Направо от нас тянулась бесконечно вдаль холмистая зеленая-презеленая степь... На синем небе не было ни облачка... Крымские жаворонки пели и пели, пели и пели, взлетая все выше и выше... Их было множество, а трава на степи была очень свежа, майская трава, еще ничуть от жары не желтеющая, — высокая, душистая, густая...

Природа и война! Степь и казацкий конь верховой! Молодость моя, моя молодость и чистое небо!..

Жаворонки, эти жаворонки, — о, Боже! И, быть может, еще впереди — опасность и подвиги!..

Нет! это был какой-то апофеоз блаженства. Я и сам теперь не пойму, что такое...

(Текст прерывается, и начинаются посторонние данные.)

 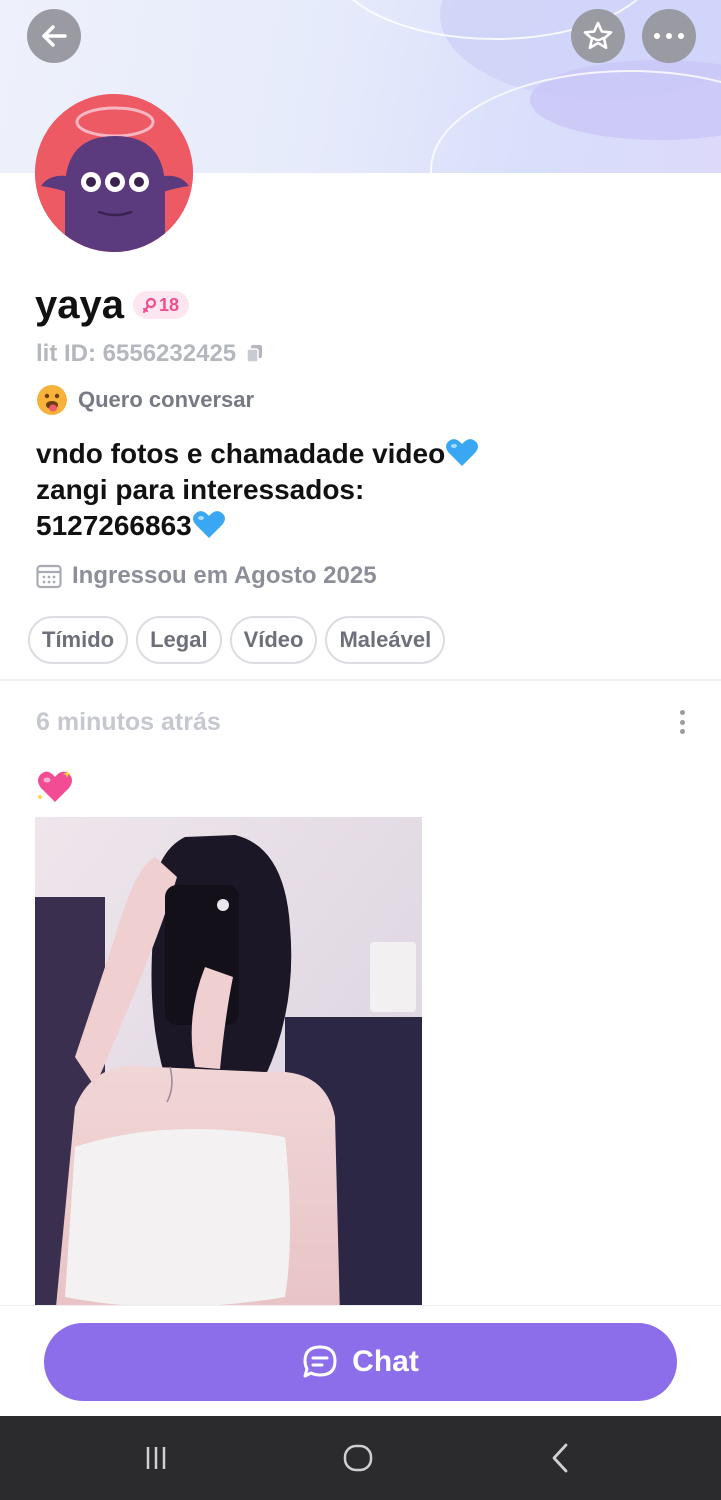 What do you see at coordinates (241, 454) in the screenshot?
I see `bio-text: vndo fotos e chamadade video` at bounding box center [241, 454].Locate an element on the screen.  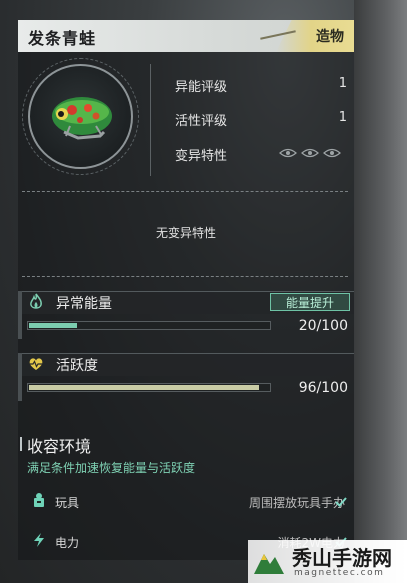
title-bar: 发条青蛙 造物 is located at coordinates (186, 36).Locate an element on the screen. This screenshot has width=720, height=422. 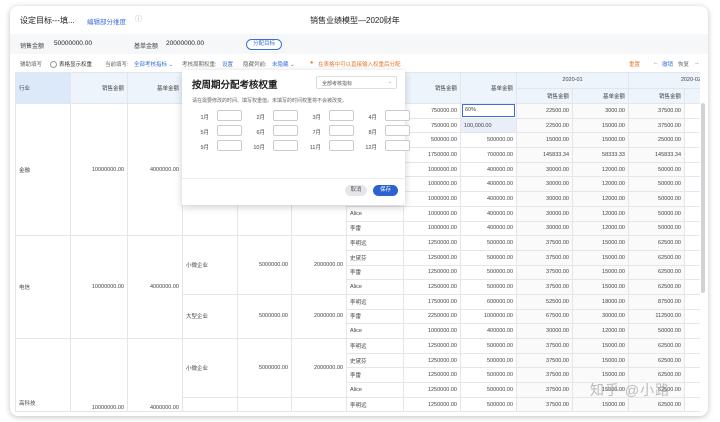
indicator-select: 全部考核指标 ⌄ is located at coordinates (356, 82).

Мачт уже не было видно налево...

Мы все ехали большим шагом, не спеша и все прямо в ту же сторону; но казаки мои не были, по-видимому, так покойны, как я... Они внимательно и молча всматривались перед собою вдаль... И, наконец, один из них сказал другому:

— Смотри — а ведь это пехота ихняя...

— Да, — отвечал другой, — пехота...

Я тоже глядел вперед перед собой, туда, куда они указывали, прямо в сторону Камыш-Буруна, и мне казалось, что кроме зелени, травы и травы — ничего там нет... Но я понимал, что мои "студенческие", штатские глаза и не могут равняться с зоркими очами сынов "воинственного Дона"! Надо было им верить, что там, где-то перед нами, быть может, верстах в десяти, положим, а может быть, и ближе, — движется вражеская пехота...

Наконец, не знаю, в самом ли деле я увидал что-нибудь по их указанию, или мне вообразилось только, что я вижу что-то, но как будто остались у меня теперь смутно в памяти как бы узкие темные две-три полоски на дальней зеленой степи...

Казаки уверяли, что это неприятельские колонны, движущиеся от Камыш-Буруна к Керчи.

Наконец, один из казаков (тот не вполне вооруженный, который уступил мне лишнюю лошадь), сказал: "Надо прибавить рыси теперь".

— Бери правее, — сказал другой. — Может быть, у них и кавалерия есть. Кто ж их знает!

— Да ведь далеко, — заметил я, — разве поймают?

(У меня уже опять было мелькнула мысль о путешествии на казенный счет в Константинополь и Францию. Теперь уже и совесть молчала: с казаками вместе, без всякого самовольного романтизма, попался в плен. Чем же я виноват? Может быть, даже слегка и ранят в погоне, слегка, слегка, конечно!.. Бог милостив! И честь соблюдена, и все!)

— Разве поймают? — сказал я.

— Припустят человек десять — двадцать на хороших конях, так и поймают или убьют, — ответил казак и прибавил, обращаясь к товарищу: "Ну, эй! прибавь рыси!"

Я должен был покориться, и мы вдруг "побежали" очень шибко рысью, все забирая правее и правее в степь от берега и приближаясь к тому пути, по которому должны были отступать все наши войска к Феодосии.

Бежали мы, бежали на рысях, — сколько, уже не помню; край неба у близкого берега давно исчез из глаз за нами, и давно уже мы были окружены морем степной зелени со всех сторон.

Казаки тоже успокоились и даже захотели дать отдохнуть лошадям и сошли с них; сошел и я, отдал и свою лошадь казаку, а сам лег на землю.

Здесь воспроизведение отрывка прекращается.